Howling
['haʊlɪŋ]
Definition
(p. pr. & vb. n.) of Howl
Checker: Walter
Examples
- It is unlucky to travel where your path is crossed by a monk, a hare, or a howling dog, until you have eaten your next meal. Walter Scott. Ivanhoe.
- From within the city neither shout nor cry, nor aught except the casual howling of a dog, broke the noon-day stillness. Mary Shelley. The Last Man.
- The wind was howling outside, and the rain was beating and splashing against the windows. Arthur Conan Doyle. The Adventures of Sherlock Holmes.
- A howling swarm of beggars followed us--surrounded us --almost headed us off. Mark Twain. The Innocents Abroad.
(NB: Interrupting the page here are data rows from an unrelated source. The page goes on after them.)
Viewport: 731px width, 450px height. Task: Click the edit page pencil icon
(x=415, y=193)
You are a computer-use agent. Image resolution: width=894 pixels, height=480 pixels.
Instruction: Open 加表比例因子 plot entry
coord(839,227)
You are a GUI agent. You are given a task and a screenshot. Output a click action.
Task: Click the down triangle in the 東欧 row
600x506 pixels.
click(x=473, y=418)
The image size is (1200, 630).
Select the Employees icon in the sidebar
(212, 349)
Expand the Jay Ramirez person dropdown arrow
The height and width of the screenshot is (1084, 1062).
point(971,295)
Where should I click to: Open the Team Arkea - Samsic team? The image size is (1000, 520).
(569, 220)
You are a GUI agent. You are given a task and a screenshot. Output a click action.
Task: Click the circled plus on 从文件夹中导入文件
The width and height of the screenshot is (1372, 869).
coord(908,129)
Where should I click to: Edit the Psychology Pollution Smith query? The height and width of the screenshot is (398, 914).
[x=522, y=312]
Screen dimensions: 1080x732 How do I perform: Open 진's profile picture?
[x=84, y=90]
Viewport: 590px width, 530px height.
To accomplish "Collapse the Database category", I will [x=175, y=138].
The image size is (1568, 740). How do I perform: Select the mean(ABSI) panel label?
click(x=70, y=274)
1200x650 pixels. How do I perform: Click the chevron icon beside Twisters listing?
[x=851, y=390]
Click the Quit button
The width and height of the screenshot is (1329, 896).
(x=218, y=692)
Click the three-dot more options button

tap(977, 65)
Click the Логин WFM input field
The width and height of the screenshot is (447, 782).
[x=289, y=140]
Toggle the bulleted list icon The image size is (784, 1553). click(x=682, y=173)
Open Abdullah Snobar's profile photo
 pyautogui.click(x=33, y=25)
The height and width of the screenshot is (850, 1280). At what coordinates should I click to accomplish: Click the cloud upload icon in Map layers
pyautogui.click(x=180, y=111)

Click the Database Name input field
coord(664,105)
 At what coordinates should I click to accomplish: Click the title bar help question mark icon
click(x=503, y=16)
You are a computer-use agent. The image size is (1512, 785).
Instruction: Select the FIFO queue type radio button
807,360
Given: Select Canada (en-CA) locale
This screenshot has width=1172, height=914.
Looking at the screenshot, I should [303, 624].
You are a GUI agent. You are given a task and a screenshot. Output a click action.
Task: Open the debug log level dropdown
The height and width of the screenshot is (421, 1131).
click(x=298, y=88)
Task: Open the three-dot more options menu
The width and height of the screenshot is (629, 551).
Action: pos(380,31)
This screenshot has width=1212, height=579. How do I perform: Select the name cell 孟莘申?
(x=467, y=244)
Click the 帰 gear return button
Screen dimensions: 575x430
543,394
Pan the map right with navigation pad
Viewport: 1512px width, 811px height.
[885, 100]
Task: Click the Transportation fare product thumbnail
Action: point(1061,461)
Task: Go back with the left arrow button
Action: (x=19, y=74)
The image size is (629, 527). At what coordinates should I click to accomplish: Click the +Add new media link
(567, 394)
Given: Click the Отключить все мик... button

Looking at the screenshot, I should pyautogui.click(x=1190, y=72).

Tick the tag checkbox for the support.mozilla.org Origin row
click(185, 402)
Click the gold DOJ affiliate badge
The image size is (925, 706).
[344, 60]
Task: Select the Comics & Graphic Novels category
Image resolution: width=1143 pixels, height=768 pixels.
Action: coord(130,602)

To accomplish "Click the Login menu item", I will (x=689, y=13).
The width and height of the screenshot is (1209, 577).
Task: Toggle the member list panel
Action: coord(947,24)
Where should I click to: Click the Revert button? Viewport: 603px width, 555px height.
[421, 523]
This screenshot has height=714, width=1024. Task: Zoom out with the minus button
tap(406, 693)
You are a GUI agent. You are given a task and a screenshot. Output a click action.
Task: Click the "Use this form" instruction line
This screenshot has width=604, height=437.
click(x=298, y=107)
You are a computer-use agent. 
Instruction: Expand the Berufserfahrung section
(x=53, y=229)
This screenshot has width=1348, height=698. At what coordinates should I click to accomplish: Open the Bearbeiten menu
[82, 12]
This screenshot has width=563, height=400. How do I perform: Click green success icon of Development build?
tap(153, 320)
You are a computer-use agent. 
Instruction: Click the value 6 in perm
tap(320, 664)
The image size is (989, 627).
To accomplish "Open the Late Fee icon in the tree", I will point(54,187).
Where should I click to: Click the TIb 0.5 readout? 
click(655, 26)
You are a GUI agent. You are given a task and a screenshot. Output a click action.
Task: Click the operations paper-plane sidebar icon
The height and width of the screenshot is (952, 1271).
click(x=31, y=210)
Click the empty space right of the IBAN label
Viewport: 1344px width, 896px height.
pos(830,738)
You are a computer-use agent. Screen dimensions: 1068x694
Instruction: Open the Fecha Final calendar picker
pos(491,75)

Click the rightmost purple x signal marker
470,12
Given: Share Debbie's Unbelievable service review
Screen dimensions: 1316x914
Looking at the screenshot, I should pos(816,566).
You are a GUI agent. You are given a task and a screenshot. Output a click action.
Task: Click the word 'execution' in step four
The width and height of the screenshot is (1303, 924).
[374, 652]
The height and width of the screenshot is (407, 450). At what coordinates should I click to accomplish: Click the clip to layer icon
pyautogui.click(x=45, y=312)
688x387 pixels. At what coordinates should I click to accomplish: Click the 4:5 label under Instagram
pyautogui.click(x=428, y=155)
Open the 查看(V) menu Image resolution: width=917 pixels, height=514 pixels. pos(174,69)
- As he dropped to the ground to force his way into the tree, the whole howling pack of hideous devils hurled themselves upon me. Edgar Rice Burroughs. The Gods of Mars.
- The pattering rain and howling wind alone replied to her. Mary Shelley. The Last Man.
- While the dogs are yet barking and howling--there is one dog howling like a demon--the church-clocks, as if they were startled too, begin to strike. Charles Dickens. Bleak House.
- They let loose two immense bloodhounds at night, which all last night were yelling and howling at the moon. William Makepeace Thackeray. Vanity Fair.
- It came howling down the chimney in our room! Elizabeth Cleghorn Gaskell. North and South.
- The inner guards went down beneath howling mobs, and the cages vomited forth their inmates hot with the lust to kill. Edgar Rice Burroughs. The Gods of Mars.
- A large dog has been woke, apparently by the sound of the bell, and is howling and yawning drearily, somewhere round a corner. Wilkie Collins. The Woman in White.
- On the evening of the first day out from Goliad we heard the most unearthly howling of wolves, directly in our front. Ulysses S. Grant. Personal Memoirs of U. S. Grant.
- Emmy's maid heard him howling again during the night and brought him some preserved apricots to console him. William Makepeace Thackeray. Vanity Fair.
- A howling corner in the winter time, a dusty corner in the summer time, an undesirable corner at the best of times. Charles Dickens. Our Mutual Friend.
- Often had Moore gazed with a brilliant countenance over howling crowds from a hostile hustings. Charlotte Bronte. Shirley.
- The howlings and lamentations of a dog produce a sensible concern in his fellows. David Hume. A Treatise of Human Nature.